The condition of Clavio and Cisneros after they were retrieved: “Excellent, never been happier,” said Lisa Balcomb, who was llama packing three months ago with her sister when the animals escaped. They were spooked by a livestock guardian dog minding a herd of sheep.
Their return marks sweet relief for Balcomb and the end of a worrisome, months-long search to find the animals. Though Balcomb and her husband own llamas, these were rented from a friend’s llama packing company.
Though she had a feeling the winter weather would eventually drive them down from higher elevations, Balcomb and her family members have collectively spent weeks trying to catch them in the mountains.
The hunt was a community effort. People sent them leads and photos across a number of different platforms, especially an online mountaineering forum.
Balcomb said she is so grateful for the invested internet community, without which, she is sure they wouldn’t have been able to bring them home.
Capture
Though they had some red herrings, or sightings too far out to pursue at a moment’s notice from where they live in Silt, the biggest challenge ended up being physically reaching the creatures where they managed to perch.
During a scouting trip about six weeks ago, her and her sister finally spotted both llamas together. But they couldn’t approach them on the barely walkable rocky mountain brows. At one point, Balcomb brought one of her own animals on a search trip as bait.

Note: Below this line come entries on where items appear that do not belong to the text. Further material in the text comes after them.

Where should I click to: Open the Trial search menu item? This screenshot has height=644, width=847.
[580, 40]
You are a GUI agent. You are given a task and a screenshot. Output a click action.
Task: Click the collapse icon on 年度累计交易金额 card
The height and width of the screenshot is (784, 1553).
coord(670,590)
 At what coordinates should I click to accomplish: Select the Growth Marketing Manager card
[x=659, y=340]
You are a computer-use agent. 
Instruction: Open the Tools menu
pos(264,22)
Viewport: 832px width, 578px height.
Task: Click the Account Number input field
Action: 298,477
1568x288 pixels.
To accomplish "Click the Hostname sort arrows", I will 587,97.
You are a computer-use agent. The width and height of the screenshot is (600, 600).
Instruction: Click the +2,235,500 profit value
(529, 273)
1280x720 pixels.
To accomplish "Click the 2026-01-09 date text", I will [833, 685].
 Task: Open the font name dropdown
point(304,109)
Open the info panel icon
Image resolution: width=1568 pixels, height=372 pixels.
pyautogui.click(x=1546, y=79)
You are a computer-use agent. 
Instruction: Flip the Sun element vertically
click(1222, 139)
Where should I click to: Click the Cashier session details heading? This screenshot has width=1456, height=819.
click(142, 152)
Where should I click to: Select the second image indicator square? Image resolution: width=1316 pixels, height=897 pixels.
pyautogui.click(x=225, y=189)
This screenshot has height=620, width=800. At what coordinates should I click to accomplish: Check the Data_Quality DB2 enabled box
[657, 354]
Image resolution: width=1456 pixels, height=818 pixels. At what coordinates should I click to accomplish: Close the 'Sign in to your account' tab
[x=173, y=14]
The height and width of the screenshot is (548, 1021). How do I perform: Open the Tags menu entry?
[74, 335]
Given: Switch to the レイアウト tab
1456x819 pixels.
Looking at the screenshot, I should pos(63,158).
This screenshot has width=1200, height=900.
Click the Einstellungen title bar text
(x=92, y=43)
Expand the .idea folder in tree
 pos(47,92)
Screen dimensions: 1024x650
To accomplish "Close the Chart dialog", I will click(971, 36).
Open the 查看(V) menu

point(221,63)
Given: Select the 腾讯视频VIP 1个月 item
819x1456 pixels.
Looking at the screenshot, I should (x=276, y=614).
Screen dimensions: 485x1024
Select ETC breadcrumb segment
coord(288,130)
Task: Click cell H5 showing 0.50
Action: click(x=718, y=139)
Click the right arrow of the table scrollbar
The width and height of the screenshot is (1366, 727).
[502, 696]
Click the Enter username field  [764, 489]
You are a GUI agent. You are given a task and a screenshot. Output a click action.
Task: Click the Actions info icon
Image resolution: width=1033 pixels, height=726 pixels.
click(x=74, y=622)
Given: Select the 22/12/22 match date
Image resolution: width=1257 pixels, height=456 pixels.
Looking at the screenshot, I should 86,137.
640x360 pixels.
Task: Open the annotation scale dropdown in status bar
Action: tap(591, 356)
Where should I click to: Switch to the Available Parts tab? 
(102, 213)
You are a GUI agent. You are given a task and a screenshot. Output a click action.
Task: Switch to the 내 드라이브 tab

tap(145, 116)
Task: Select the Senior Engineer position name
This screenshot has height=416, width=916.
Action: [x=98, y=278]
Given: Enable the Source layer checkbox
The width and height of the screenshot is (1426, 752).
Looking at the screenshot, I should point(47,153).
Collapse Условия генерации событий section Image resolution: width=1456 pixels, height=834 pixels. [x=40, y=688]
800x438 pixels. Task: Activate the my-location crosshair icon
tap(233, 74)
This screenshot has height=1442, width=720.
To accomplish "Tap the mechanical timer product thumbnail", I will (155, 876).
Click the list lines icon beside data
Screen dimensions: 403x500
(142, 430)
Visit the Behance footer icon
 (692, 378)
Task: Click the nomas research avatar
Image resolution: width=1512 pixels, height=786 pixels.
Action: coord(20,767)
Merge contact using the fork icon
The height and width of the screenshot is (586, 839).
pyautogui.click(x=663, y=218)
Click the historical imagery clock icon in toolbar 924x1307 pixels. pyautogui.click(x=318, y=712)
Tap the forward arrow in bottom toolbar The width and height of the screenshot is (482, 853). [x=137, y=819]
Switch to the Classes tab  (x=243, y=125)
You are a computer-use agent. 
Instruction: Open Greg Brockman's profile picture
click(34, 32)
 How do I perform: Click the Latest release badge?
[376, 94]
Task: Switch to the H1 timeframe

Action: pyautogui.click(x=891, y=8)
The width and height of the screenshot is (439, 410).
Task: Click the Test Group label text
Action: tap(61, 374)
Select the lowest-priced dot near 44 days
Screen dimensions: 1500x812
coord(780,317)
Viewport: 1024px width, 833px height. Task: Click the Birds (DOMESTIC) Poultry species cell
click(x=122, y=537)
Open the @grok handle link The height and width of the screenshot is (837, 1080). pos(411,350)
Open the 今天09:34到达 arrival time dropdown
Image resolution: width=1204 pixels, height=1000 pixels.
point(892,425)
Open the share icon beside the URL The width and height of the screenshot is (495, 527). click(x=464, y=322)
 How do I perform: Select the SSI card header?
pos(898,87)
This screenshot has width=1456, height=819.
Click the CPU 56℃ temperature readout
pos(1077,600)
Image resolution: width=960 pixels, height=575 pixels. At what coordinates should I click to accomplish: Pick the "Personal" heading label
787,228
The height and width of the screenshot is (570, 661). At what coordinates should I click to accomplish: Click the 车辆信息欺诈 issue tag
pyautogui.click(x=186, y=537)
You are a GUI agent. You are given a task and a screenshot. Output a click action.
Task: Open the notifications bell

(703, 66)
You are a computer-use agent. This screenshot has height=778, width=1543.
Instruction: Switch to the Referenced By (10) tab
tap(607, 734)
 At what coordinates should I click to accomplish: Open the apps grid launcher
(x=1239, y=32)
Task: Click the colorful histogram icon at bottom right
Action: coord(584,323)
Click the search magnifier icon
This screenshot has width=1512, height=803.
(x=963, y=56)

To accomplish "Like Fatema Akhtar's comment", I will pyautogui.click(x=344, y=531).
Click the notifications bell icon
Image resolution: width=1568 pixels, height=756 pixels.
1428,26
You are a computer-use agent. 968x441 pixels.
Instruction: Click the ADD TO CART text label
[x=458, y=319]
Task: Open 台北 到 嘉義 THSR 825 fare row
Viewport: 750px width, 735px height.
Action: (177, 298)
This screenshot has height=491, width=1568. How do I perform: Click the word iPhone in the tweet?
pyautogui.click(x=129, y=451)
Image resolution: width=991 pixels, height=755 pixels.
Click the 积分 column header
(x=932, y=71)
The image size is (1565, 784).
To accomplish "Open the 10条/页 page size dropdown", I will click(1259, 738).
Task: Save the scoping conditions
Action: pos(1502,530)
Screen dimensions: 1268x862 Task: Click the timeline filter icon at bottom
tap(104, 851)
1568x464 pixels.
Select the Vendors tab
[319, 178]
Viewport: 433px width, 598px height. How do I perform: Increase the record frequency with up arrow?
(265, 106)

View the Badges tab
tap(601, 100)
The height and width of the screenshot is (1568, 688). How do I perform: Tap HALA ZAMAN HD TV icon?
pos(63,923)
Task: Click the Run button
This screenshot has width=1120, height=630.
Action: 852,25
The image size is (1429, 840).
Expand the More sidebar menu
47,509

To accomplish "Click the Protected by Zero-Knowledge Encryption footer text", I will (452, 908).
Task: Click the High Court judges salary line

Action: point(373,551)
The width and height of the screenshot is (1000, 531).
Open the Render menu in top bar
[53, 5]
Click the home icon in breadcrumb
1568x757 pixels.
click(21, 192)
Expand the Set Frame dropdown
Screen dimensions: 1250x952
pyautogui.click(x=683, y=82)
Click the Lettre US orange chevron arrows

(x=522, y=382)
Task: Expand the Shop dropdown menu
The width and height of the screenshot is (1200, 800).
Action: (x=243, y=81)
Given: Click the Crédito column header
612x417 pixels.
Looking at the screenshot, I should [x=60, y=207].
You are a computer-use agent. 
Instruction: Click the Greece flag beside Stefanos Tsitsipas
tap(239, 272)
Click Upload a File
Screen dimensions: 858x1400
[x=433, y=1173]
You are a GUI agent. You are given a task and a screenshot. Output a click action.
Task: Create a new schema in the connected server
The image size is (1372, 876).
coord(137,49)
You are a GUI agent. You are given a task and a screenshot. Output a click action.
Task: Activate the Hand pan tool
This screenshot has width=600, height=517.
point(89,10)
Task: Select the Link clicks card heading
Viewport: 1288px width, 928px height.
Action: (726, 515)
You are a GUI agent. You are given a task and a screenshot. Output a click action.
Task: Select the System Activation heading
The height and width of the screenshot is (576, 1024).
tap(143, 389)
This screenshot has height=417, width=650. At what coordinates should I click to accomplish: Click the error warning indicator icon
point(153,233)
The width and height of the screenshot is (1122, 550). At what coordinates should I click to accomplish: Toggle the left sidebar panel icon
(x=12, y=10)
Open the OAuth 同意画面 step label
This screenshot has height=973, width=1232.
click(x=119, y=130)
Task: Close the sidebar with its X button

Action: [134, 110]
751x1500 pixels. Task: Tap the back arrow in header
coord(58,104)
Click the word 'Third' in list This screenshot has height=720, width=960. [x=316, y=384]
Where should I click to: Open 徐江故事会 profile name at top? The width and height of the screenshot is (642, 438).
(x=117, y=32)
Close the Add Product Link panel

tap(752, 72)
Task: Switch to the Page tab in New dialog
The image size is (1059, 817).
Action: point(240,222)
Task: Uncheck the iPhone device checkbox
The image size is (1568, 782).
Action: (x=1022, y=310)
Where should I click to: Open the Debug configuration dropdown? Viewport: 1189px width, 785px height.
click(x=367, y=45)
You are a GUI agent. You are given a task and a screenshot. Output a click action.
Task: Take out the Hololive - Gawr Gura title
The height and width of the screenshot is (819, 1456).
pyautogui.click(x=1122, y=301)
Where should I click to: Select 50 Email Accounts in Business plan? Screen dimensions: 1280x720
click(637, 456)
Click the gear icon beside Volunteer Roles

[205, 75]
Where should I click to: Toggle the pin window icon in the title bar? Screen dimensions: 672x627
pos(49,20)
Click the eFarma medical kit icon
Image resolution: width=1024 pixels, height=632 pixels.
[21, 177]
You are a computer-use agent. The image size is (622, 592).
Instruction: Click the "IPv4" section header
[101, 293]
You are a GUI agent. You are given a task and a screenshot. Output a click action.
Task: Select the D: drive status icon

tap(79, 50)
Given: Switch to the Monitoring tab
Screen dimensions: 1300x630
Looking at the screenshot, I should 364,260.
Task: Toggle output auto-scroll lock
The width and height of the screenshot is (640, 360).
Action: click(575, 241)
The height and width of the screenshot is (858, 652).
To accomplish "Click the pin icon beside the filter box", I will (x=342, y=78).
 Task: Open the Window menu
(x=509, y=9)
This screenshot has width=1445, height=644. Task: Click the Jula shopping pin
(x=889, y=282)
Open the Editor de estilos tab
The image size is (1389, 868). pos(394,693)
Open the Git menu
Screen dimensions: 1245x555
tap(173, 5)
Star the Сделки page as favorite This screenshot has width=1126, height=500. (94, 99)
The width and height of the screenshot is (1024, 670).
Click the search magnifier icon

They were still camping — llamas out of sight but not out of mind — when Balcomb received a text from a ranch manager in Ridgway that had seen one of their “missing” signs posted at a trailhead.
It was Cisneros. Clavio was nowhere to be seen. They had gone their separate ways at some point, but no one knows why.
Balcomb and her sister retreated from the mountains and asked the ranch manager if Cisneros, who was corralled, grazing in a pasture, could stay for a couple of nights to see if Clavio would follow him.
But it was no luck, days later Balcomb drove to bring Cisneros home solo and remained on the hunt for Clavio until last week.
That’s when they got a call from the Ouray County Sheriff’s Office, reporting a hunter had spotted a llama through his binoculars while on the hunt. He reported it to WestCo Dispatch, which had been notified of the situation.
When she got the call Sunday evening, she loaded up the horse trailer that evening and headed out first thing in the morning.
Tied up on national forest land by Cow Creek, she found the last of the llamas.
Homecoming
Despite their renegade acts, it was almost too easy to load them in the horse trailer and bring them home, Balcomb said.
In her experience, if llamas make up their minds to be tame, they cooperate. “But if they make up their mind that they’re not going to be caught, they’re not going to be caught,” she said.
Both llamas returned with only their lead ropes and harnesses; they got rid of their top ropes, panniers and saddles on their adventure.
Though Balcomb was beyond happy to see Clavio, it wasn’t as much of a sugary sweet reunion as it was sweet relief.
This breed of llamas are more work partners than pets, she said.
Cisneros is now back with the llama packing company and Clavio will be returned sometime next week when the snow lets up.
“I told everybody they just decided to come off of their sabbatical,” she said, laughing.